On 20 June, 2018, Inspire contributed to the “Engaging with the Public: A Workshop for Researchers” hosted by the Administrative Data Research Centre Northern Ireland (ADRC-NI). This event preceded the International Conference for Administrative Data Research held at Queen’s University Belfast.
The event took place at Ulster University’s Belfast campus. Andrea Thornbury of Inspire Wellbeing joined speakers from the Department for the Economy, The Executive Office, and seven public panellists from the ADRC-Scotland who all shared knowledge, experience, and expertise with this audience of UK, Italian, and Canadian researchers as well as representatives from Health and Social Care (HSC) and members of the public.
Andrea Thornbury, Inspire’s Innovation, Development and Research Manager, highlighted the importance of academic-voluntary sector partnership.
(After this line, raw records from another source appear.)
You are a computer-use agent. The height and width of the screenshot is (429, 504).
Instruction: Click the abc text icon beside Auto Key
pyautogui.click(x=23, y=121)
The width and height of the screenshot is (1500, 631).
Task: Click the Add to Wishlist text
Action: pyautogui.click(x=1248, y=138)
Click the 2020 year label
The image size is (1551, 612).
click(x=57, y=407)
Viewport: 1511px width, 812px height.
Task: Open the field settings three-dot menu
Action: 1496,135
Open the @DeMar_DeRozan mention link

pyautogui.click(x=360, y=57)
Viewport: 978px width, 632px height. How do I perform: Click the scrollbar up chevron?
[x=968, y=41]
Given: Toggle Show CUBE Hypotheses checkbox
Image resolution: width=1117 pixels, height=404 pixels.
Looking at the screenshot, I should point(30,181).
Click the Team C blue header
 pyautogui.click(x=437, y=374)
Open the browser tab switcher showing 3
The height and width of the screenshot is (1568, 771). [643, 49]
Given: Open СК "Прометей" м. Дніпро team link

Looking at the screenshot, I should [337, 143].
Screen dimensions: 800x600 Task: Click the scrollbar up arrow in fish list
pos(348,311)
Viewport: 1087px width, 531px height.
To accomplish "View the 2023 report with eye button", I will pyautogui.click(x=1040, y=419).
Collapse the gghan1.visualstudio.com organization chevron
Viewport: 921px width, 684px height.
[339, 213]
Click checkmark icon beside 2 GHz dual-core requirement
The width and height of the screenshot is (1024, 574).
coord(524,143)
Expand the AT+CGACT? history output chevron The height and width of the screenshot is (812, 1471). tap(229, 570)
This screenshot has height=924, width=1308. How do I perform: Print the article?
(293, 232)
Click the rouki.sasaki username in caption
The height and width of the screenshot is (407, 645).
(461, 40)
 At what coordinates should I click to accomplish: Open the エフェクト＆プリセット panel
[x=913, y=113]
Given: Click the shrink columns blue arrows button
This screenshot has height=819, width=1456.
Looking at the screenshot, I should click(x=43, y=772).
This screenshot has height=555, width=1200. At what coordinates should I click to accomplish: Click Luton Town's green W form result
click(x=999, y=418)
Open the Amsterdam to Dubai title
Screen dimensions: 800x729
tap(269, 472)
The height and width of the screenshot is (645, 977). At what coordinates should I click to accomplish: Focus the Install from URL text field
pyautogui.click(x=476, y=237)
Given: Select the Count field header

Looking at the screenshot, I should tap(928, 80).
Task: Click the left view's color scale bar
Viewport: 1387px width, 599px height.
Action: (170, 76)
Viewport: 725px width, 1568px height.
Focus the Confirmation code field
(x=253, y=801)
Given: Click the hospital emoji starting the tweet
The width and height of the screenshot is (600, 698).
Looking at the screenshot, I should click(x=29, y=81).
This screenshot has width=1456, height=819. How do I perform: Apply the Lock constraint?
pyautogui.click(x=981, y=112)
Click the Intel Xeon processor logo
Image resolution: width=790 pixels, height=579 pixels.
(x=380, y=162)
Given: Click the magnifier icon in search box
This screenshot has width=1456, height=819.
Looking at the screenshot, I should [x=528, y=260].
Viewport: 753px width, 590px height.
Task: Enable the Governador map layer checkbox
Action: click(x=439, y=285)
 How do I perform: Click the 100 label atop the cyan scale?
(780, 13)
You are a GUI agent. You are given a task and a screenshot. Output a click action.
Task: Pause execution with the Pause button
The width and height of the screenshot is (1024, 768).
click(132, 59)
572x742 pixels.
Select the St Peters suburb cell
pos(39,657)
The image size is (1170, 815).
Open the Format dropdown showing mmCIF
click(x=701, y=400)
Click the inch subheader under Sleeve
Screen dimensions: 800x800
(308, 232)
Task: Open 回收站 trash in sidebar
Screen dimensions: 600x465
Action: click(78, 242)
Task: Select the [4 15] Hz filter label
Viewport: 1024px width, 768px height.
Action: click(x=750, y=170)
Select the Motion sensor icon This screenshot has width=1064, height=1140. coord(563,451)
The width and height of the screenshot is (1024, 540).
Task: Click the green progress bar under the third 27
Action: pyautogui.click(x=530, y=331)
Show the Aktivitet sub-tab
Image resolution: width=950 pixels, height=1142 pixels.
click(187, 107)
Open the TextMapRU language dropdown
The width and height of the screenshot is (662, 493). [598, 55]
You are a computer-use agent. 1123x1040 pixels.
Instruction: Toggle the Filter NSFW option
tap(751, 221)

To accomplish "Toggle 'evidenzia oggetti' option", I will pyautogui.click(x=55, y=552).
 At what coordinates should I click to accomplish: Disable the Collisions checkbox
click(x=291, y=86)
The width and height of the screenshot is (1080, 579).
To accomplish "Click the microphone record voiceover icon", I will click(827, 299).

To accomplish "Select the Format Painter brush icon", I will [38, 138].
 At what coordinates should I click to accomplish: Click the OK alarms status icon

The event provided Inspire with the platform to make a pitch to academic researchers on the mutual benefits of undertaking research from conception through dissemination— with Inspire and other voluntary and community organisations. Andrea provided key “tips” and the “dos and don’ts” of engagement between academics and the third sector that foster successful collaborations.
Andrea Thornbury, Research Manager said “Voluntary organisations like Inspire are experts in their field and we want to contribute to academic research which will provide evidence to inform our advocacy and service delivery. We want to develop research partnerships that can address the evidence gaps in the field of mental health, learning disability and addictions and we welcome the opportunity to work with the ADRC-NI to this do."
Katy Karnell, the Public Engagement and Communication Officer for the ADRC-NI, said “We have a better shot at making a difference—at having impact—when academic researchers partner with voluntary and community groups and their constituents whose lived experience and expertise helps inform the research process.” And continued with, “Andrea Thornbury’s talk was invaluable in that she communicated the expertise and value her organization brings to the table. Her broad experience with the third sector meant she could also paint the landscape of possibilities for the researchers who are interested in reaching those affected by and impacted by their research.”